**Dataset entries:**
__________

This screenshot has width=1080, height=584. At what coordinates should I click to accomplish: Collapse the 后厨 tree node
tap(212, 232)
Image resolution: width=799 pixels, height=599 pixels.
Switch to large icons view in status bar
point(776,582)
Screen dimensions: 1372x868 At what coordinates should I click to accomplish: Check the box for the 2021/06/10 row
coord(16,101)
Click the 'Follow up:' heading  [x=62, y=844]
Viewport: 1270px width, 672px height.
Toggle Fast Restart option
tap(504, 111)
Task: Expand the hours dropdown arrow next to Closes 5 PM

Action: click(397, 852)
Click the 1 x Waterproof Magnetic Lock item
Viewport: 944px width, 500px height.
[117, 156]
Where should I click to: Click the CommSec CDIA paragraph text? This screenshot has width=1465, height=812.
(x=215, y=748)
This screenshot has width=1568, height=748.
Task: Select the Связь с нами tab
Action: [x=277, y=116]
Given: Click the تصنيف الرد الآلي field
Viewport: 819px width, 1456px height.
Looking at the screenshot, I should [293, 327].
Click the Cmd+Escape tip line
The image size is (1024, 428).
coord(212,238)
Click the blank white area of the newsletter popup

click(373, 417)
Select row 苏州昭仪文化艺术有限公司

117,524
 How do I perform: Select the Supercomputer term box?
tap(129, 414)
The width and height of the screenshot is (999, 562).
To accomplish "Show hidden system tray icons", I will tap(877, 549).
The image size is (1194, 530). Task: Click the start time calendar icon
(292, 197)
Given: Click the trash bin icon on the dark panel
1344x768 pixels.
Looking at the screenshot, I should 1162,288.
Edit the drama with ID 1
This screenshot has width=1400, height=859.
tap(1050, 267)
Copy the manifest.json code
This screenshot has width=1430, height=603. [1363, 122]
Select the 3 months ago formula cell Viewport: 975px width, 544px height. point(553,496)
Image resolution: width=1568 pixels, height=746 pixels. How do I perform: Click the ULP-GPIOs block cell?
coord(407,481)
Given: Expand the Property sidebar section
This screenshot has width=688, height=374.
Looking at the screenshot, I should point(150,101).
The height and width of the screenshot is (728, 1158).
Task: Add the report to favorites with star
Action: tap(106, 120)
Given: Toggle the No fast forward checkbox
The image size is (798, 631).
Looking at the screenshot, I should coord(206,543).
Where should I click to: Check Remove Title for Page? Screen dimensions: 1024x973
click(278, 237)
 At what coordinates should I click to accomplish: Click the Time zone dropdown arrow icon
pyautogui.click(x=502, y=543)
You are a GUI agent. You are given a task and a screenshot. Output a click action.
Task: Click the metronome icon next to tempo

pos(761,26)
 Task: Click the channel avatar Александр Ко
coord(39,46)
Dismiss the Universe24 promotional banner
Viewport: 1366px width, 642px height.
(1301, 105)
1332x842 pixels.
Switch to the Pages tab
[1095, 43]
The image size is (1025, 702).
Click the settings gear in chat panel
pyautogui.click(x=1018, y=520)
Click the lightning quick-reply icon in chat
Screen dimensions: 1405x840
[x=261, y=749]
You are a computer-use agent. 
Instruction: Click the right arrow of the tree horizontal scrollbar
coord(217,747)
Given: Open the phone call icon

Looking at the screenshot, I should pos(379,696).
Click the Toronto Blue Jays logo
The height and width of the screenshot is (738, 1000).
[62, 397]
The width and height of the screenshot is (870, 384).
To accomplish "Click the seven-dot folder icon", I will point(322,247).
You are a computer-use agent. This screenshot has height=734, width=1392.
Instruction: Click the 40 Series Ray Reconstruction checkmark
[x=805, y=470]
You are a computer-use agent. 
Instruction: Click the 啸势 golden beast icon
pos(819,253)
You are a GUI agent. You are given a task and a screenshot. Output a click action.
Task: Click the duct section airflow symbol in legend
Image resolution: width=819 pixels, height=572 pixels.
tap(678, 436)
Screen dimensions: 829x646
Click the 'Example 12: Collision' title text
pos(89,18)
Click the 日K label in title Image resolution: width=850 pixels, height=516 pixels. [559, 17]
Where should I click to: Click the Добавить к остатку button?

__________

Proceeding from the line containing "Switch to the Pages tab" through the line containing "You are a computer-use agent. This", transcribe the lines above exactly, both end lines included.

**Solution for this task:**
Switch to the Pages tab
[1095, 43]
The image size is (1025, 702).
Click the settings gear in chat panel
pyautogui.click(x=1018, y=520)
Click the lightning quick-reply icon in chat
Screen dimensions: 1405x840
[x=261, y=749]
You are a computer-use agent. 
Instruction: Click the right arrow of the tree horizontal scrollbar
coord(217,747)
Given: Open the phone call icon

Looking at the screenshot, I should pos(379,696).
Click the Toronto Blue Jays logo
The height and width of the screenshot is (738, 1000).
[62, 397]
The width and height of the screenshot is (870, 384).
To accomplish "Click the seven-dot folder icon", I will point(322,247).
You are a computer-use agent. This screenshot has height=734, width=1392.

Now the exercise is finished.